= REQUIREMENT =
Working from the entries that follow, transcribe exactly and only the lines from the one with "You are a computer-use agent." through the last, pictures excluded.

Stored data
.....

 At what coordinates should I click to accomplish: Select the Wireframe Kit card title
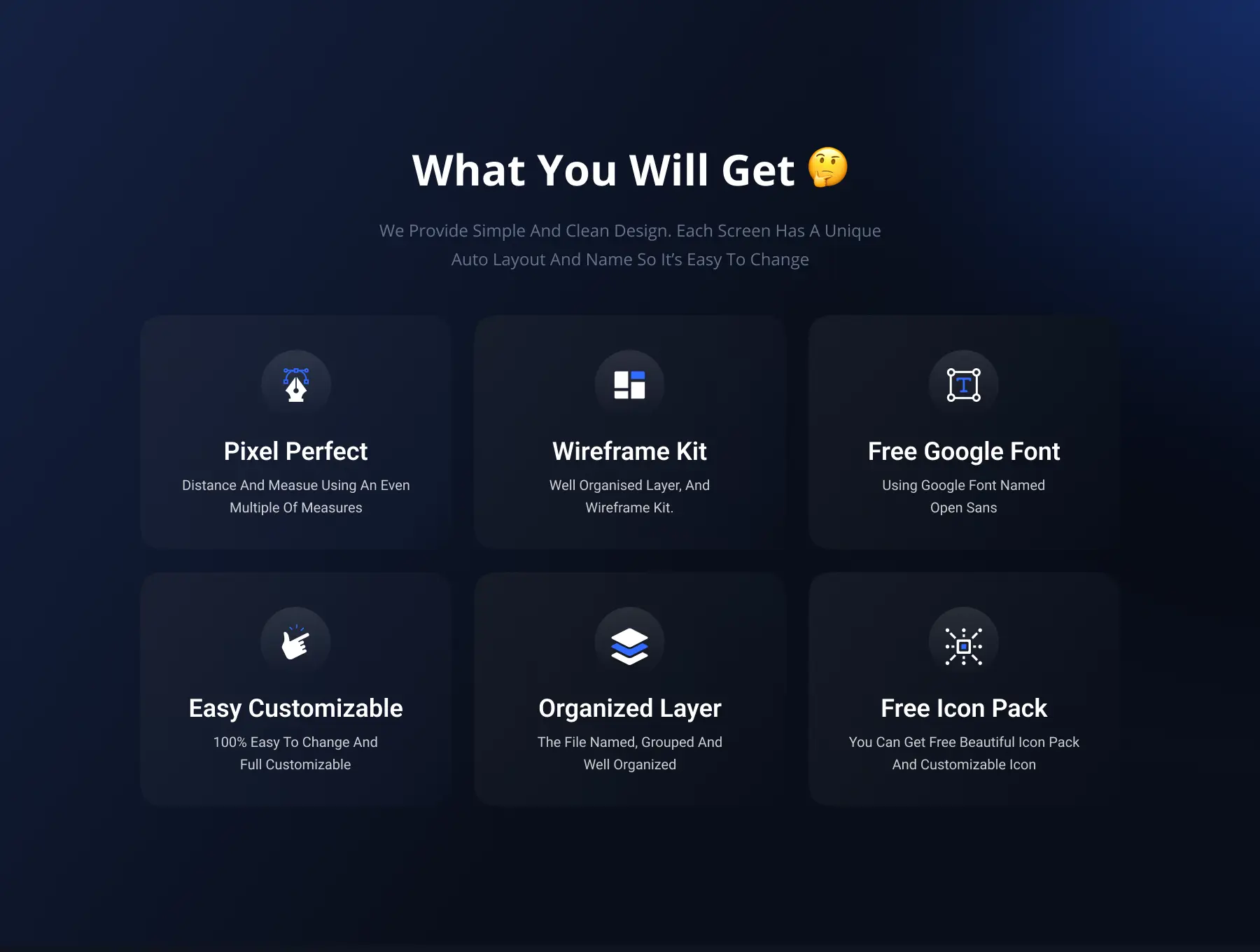coord(629,451)
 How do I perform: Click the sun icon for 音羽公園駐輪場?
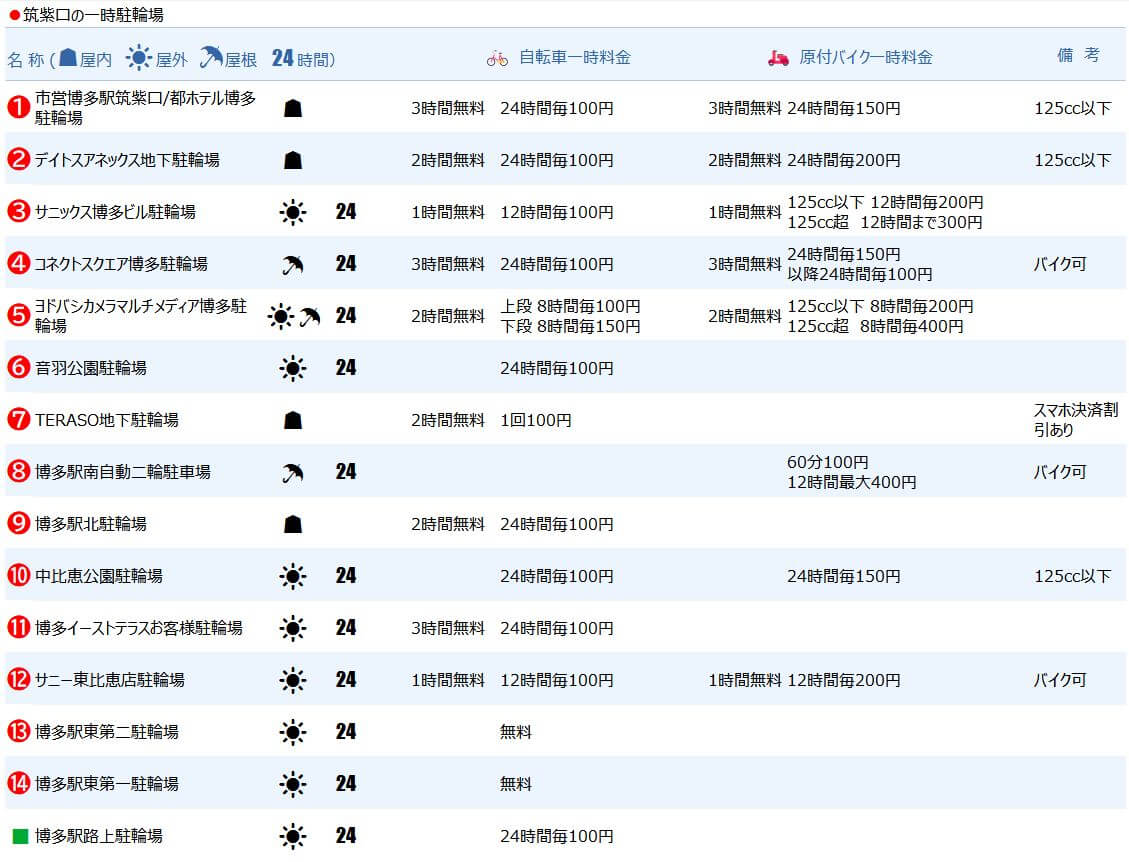pyautogui.click(x=292, y=368)

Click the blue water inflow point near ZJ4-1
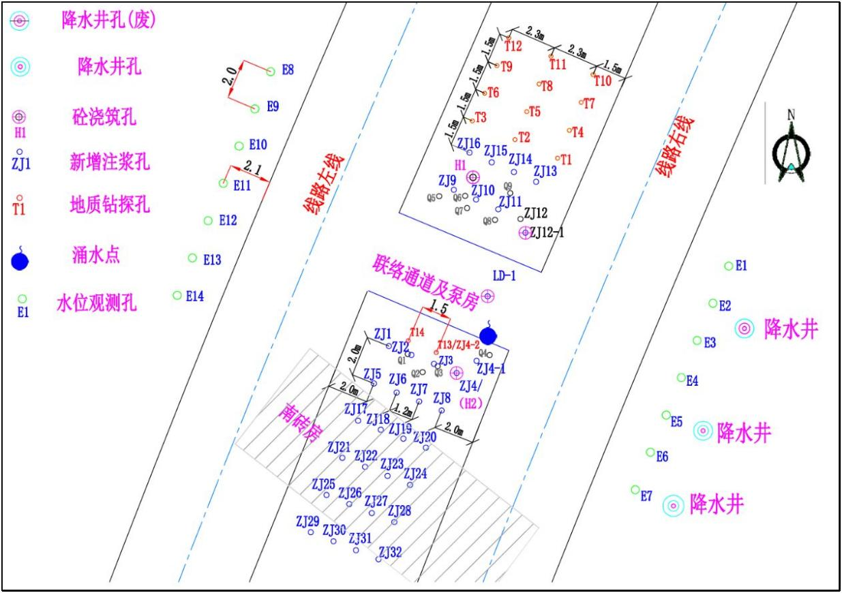click(488, 336)
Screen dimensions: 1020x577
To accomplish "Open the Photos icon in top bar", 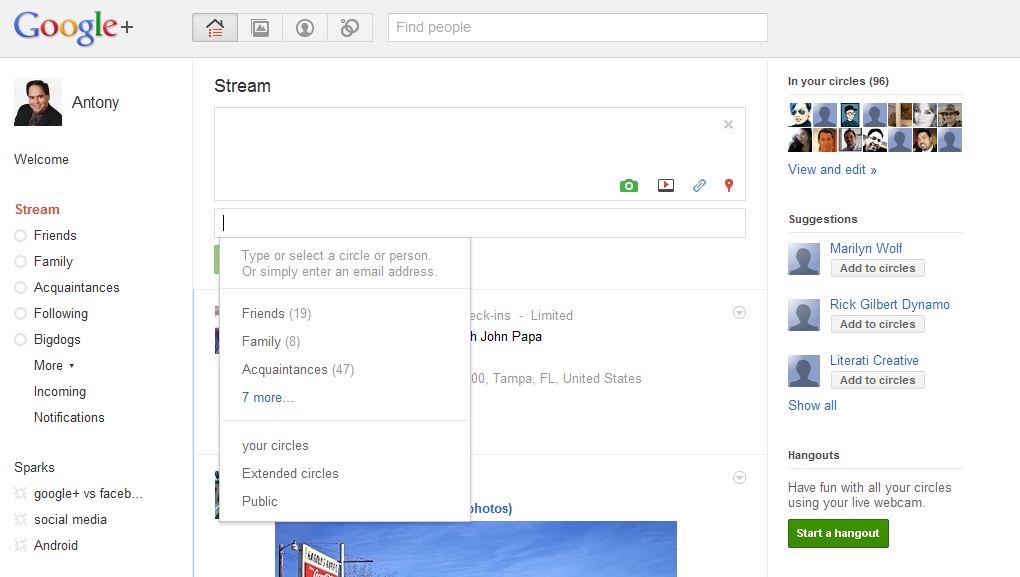I will point(260,28).
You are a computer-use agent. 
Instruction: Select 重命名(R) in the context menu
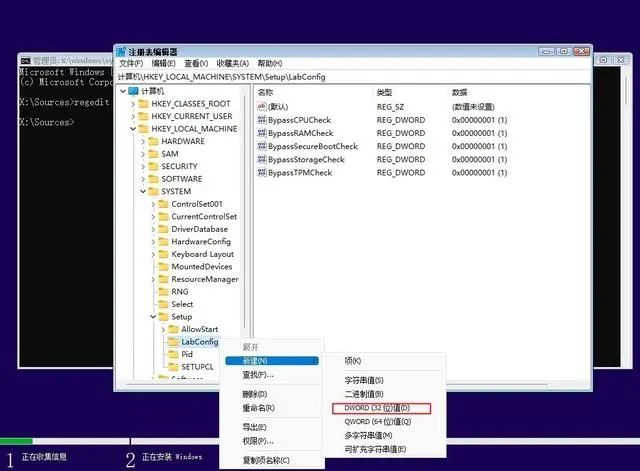[x=260, y=408]
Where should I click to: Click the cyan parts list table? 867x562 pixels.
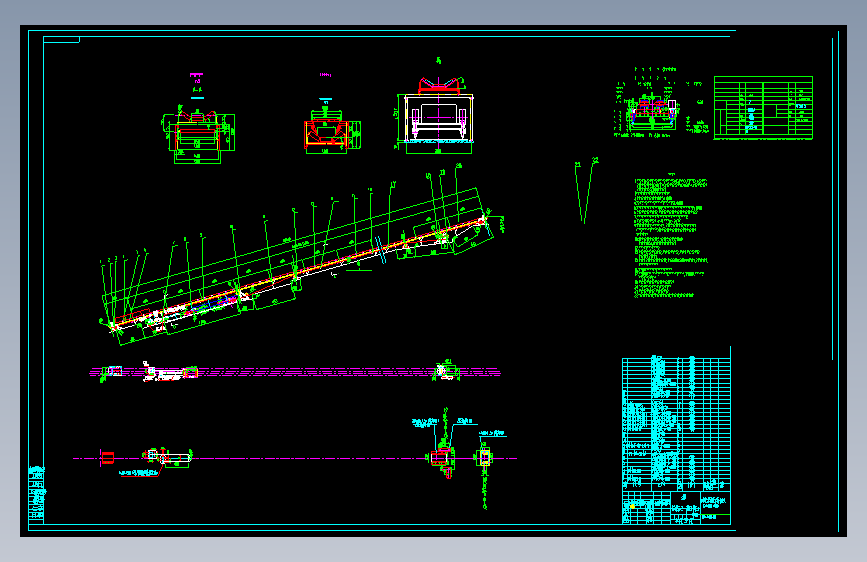pos(676,423)
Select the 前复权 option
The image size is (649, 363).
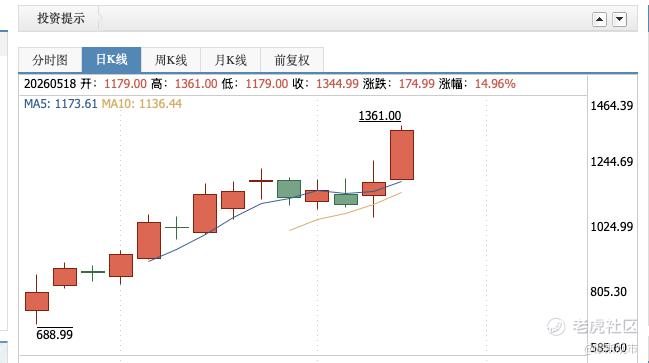pos(292,60)
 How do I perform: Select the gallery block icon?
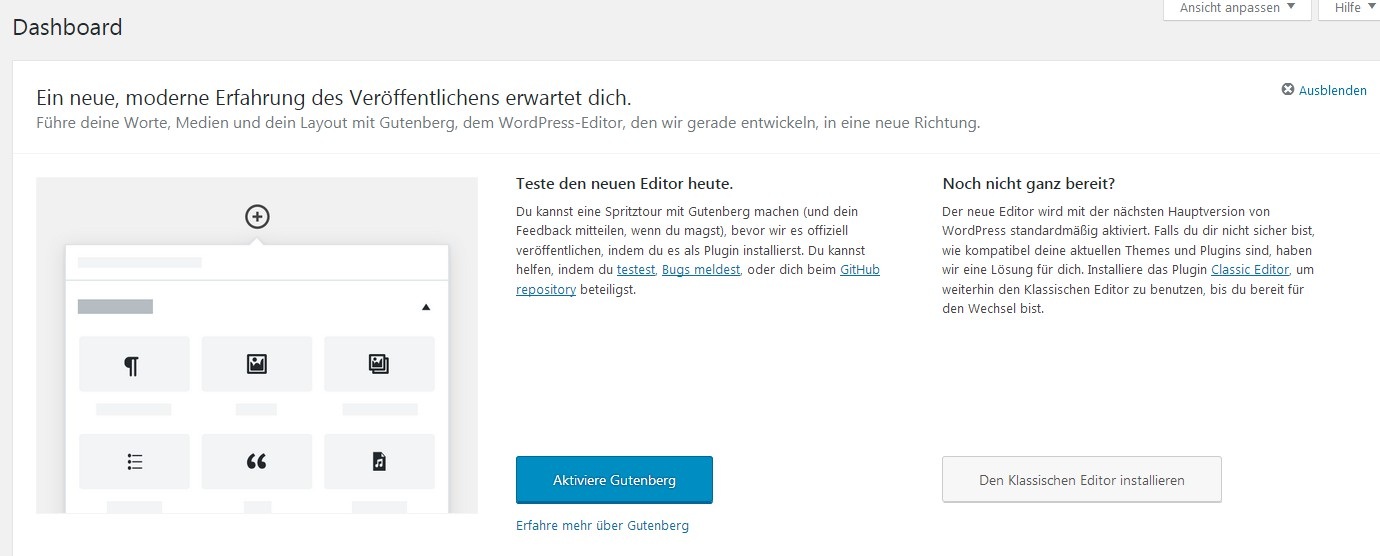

.....

= EXERCISE RESULT =
You are a computer-use agent. 
Instruction: Select 重命名(R) in the context menu
[x=260, y=408]
Where should I click to: Click the cyan parts list table? 867x562 pixels.
pos(676,423)
Select the 前复权 option
The image size is (649, 363).
pos(292,60)
 How do I perform: Select the gallery block icon?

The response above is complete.